> Esercizio assegnato:
Ricopia fedelmente le righe dei record che seguono, dalla riga che contiene "You are a computer-use agent. Image" fino alla riga che contiene "click(x=47, y=147)", estremi inclusi. Nella risposta ometti le immagini.

> Record memorizzati:

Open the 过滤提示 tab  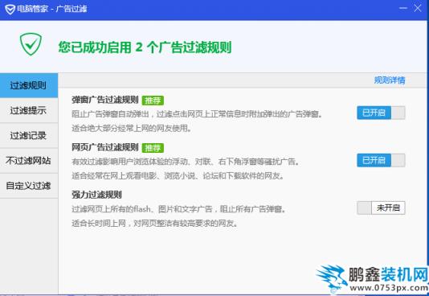point(29,111)
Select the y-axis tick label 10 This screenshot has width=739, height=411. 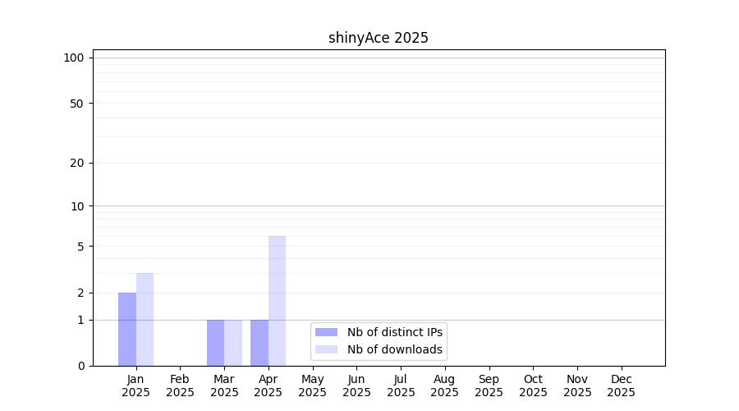pyautogui.click(x=77, y=206)
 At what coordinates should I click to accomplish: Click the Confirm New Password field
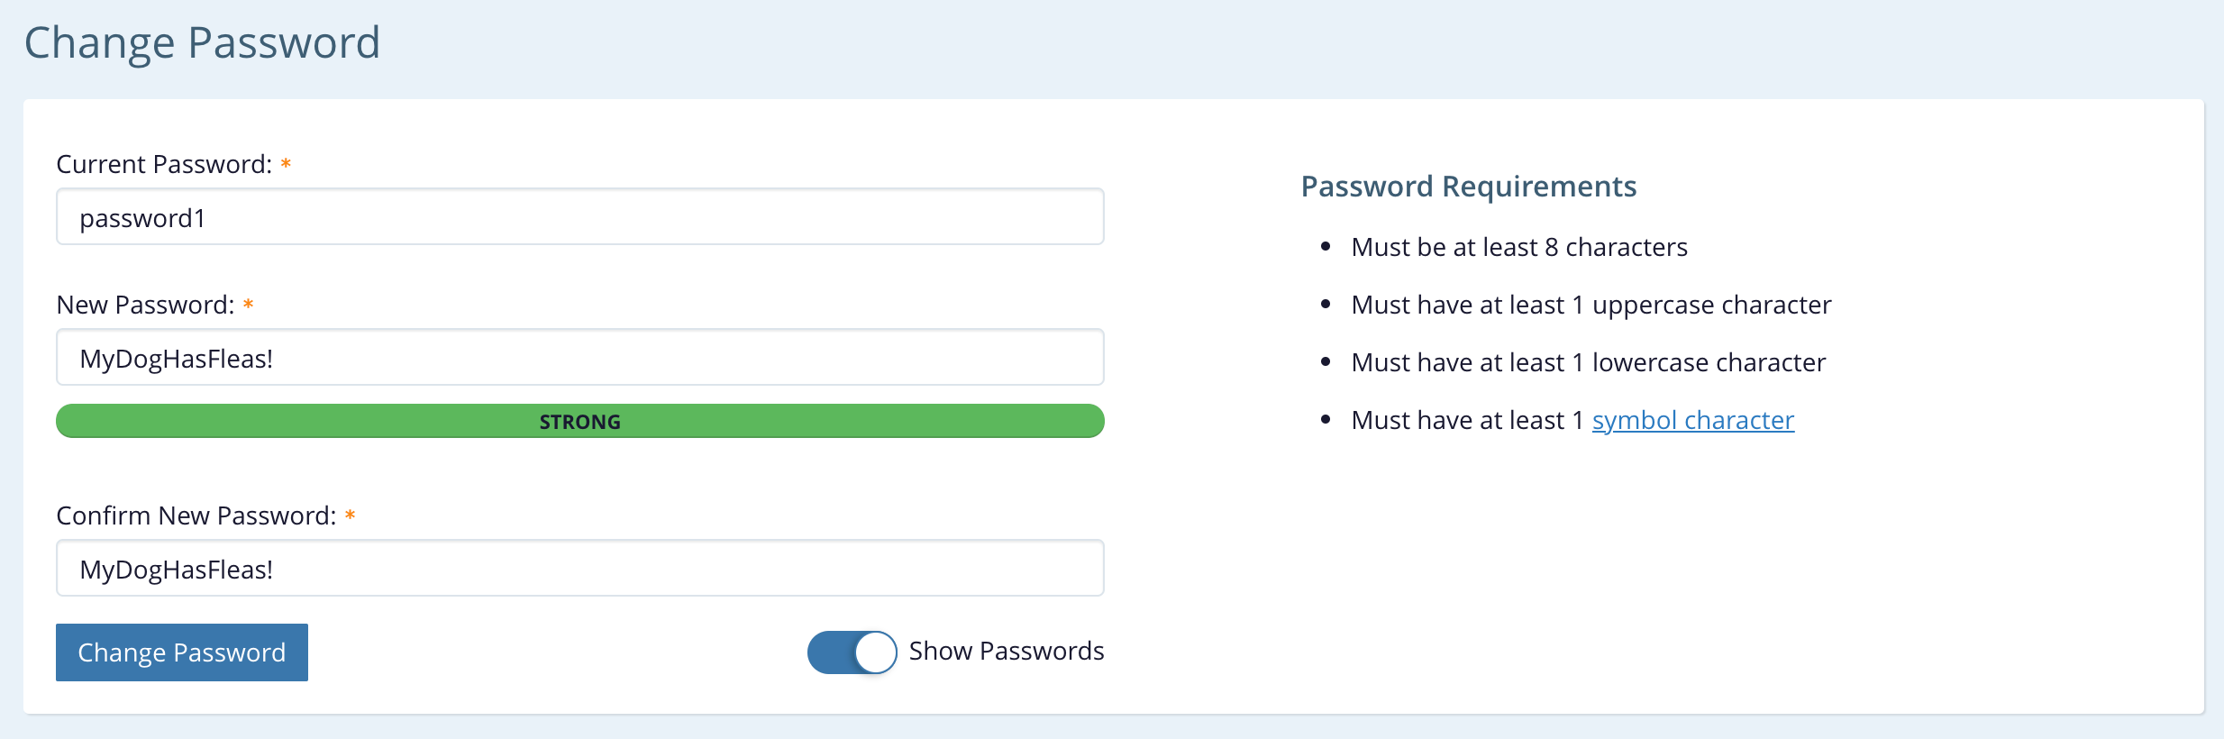pos(579,569)
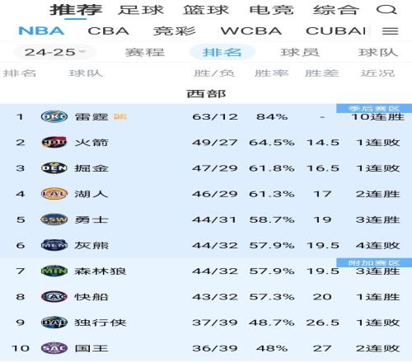Tap the OKC Thunder team logo
The height and width of the screenshot is (363, 412).
54,116
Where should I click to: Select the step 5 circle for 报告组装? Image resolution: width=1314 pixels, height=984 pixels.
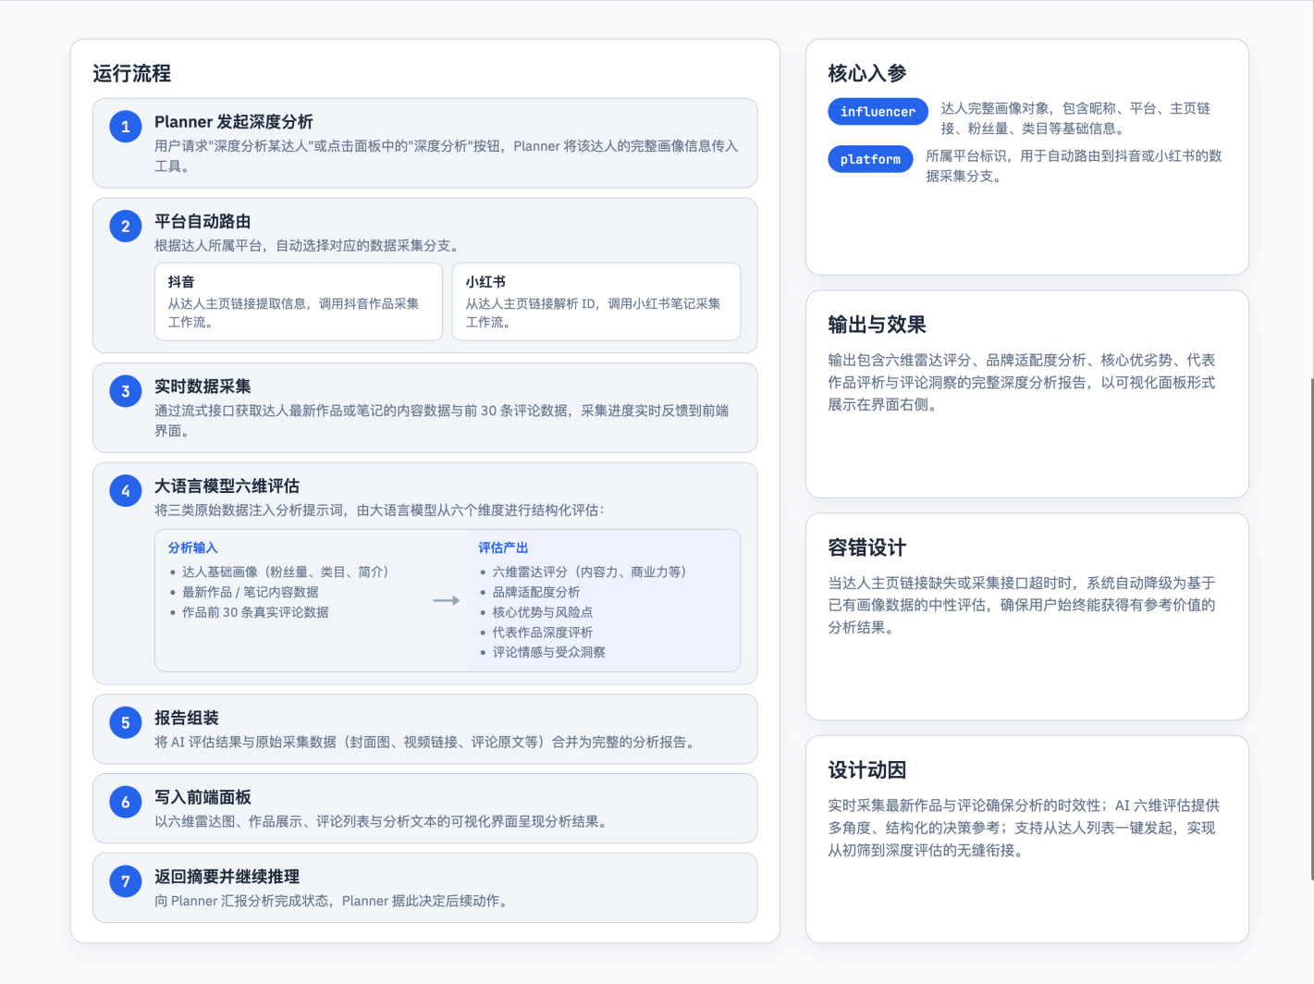coord(125,722)
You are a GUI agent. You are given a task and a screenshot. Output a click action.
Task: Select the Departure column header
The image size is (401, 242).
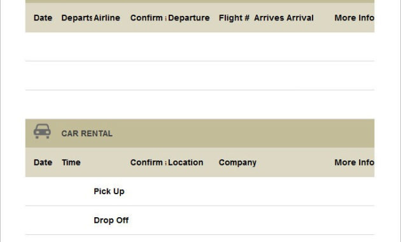189,18
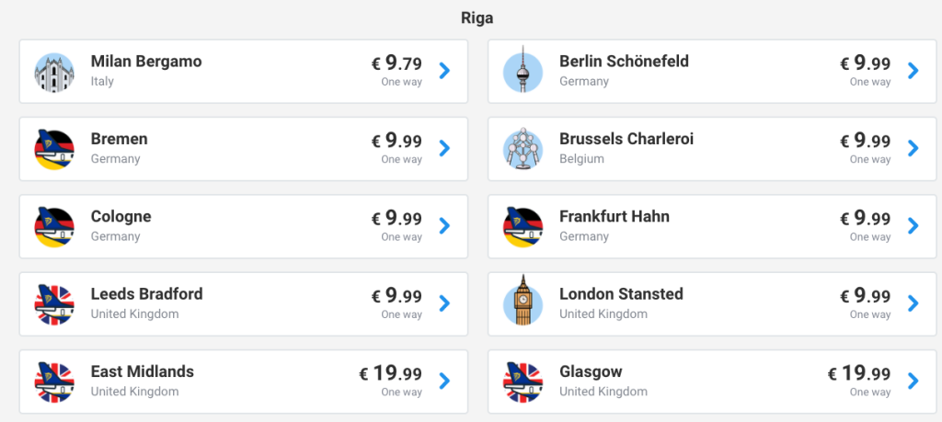
Task: Select the Berlin Schönefeld destination link
Action: [x=624, y=62]
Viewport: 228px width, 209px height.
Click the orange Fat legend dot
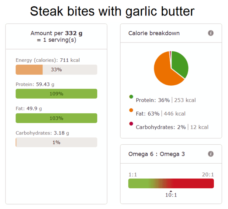[131, 110]
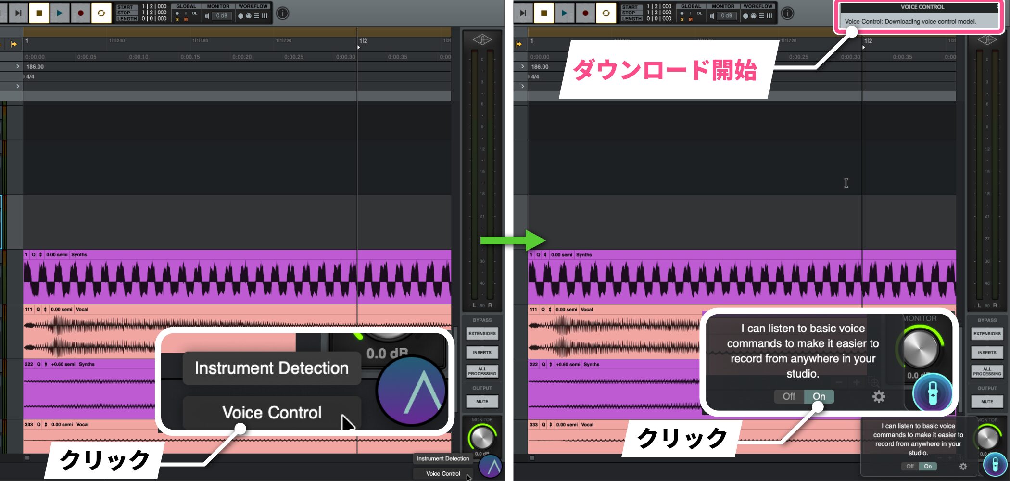Toggle the loop button in right screenshot

pos(606,13)
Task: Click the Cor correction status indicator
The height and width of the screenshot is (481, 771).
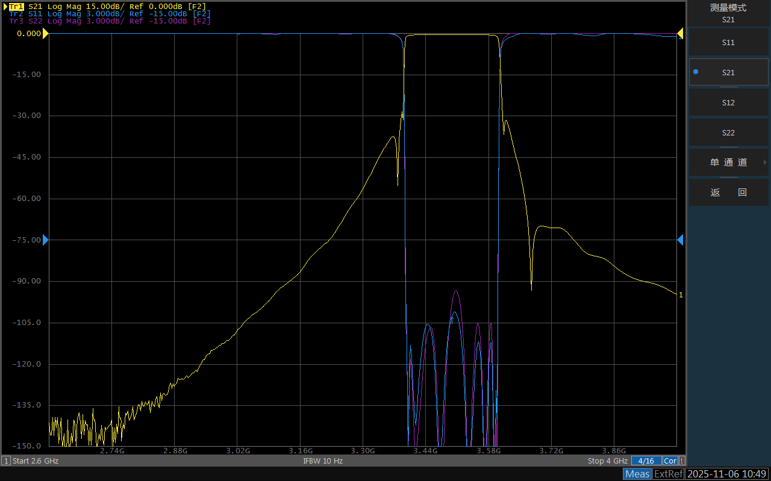Action: (670, 461)
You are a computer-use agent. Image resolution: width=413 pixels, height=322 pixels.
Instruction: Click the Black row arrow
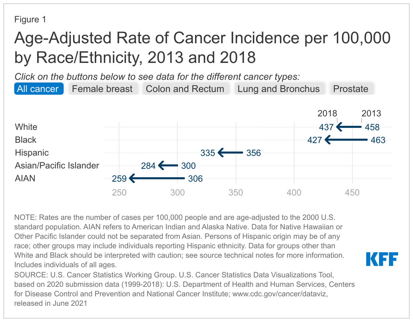point(346,140)
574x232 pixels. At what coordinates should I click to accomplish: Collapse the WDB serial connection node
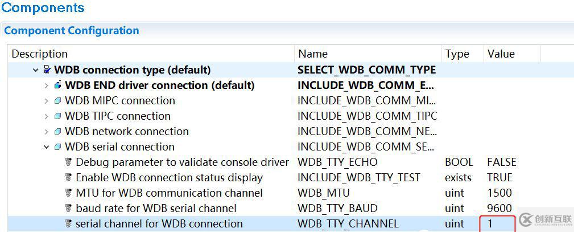click(x=47, y=147)
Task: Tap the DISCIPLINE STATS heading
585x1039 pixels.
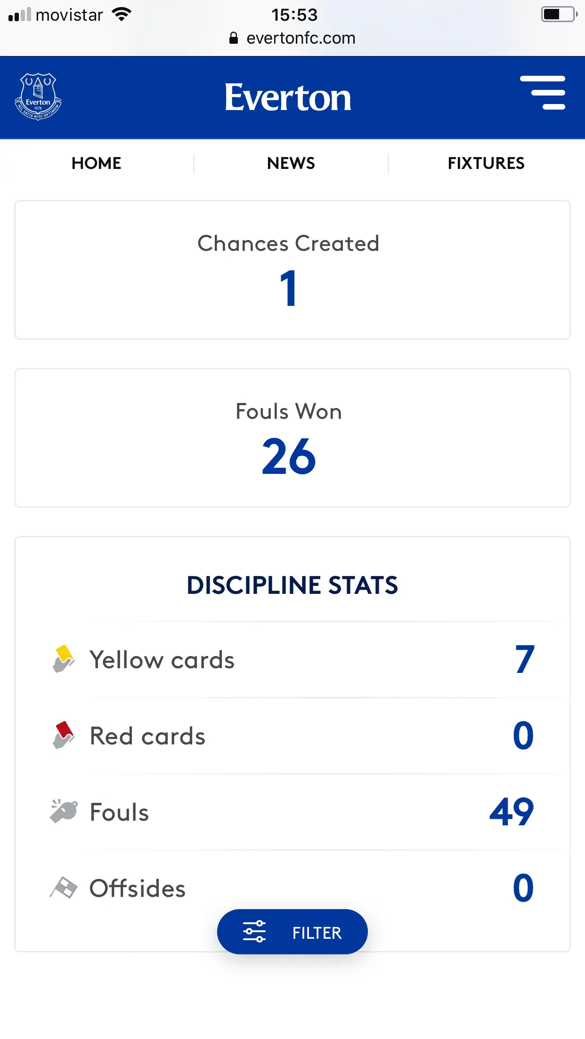Action: (292, 585)
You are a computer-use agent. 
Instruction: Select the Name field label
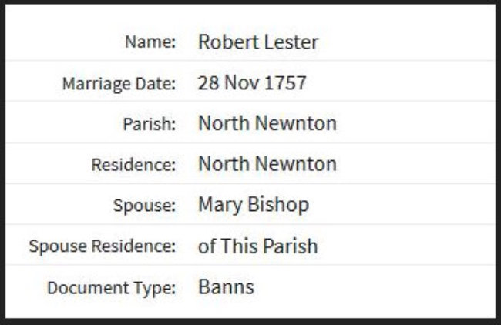(x=150, y=42)
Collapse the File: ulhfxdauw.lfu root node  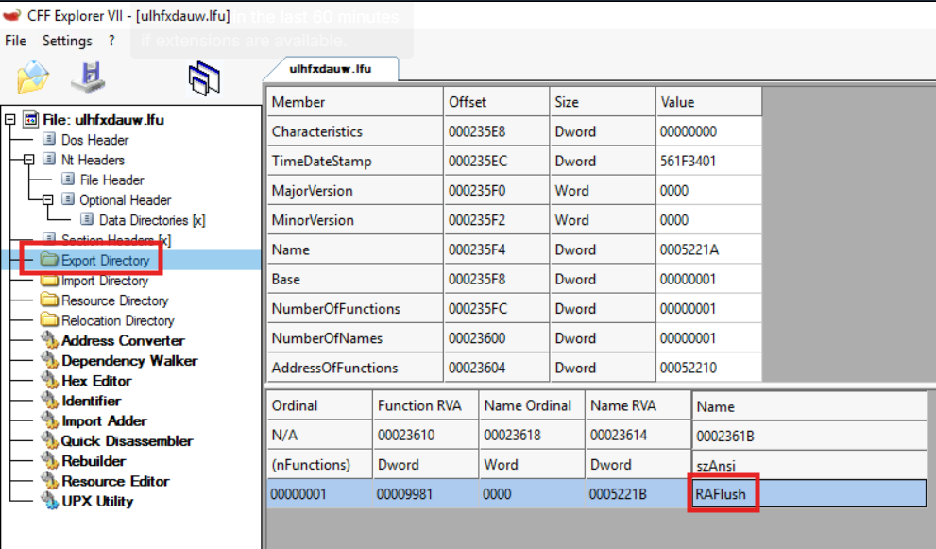pyautogui.click(x=9, y=119)
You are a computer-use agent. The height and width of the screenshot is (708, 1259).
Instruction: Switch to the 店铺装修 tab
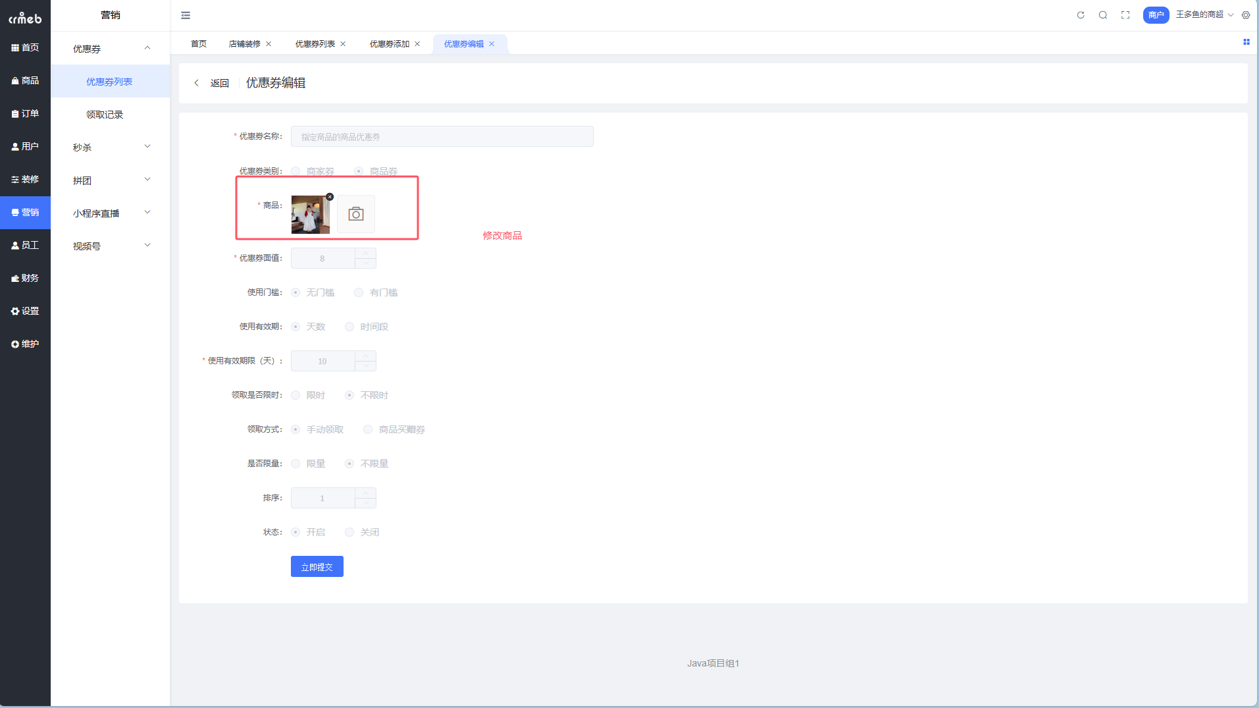244,44
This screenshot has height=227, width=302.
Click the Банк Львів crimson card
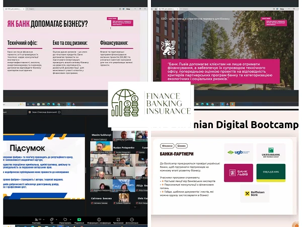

> Risultato:
You are a computer-use agent. Image resolution: width=413 pixels, height=322 pixels.
Instruction: Click the Black row arrow
point(346,140)
574x232 pixels. At what coordinates should I click to accomplish: Collapse the WDB serial connection node
click(x=47, y=147)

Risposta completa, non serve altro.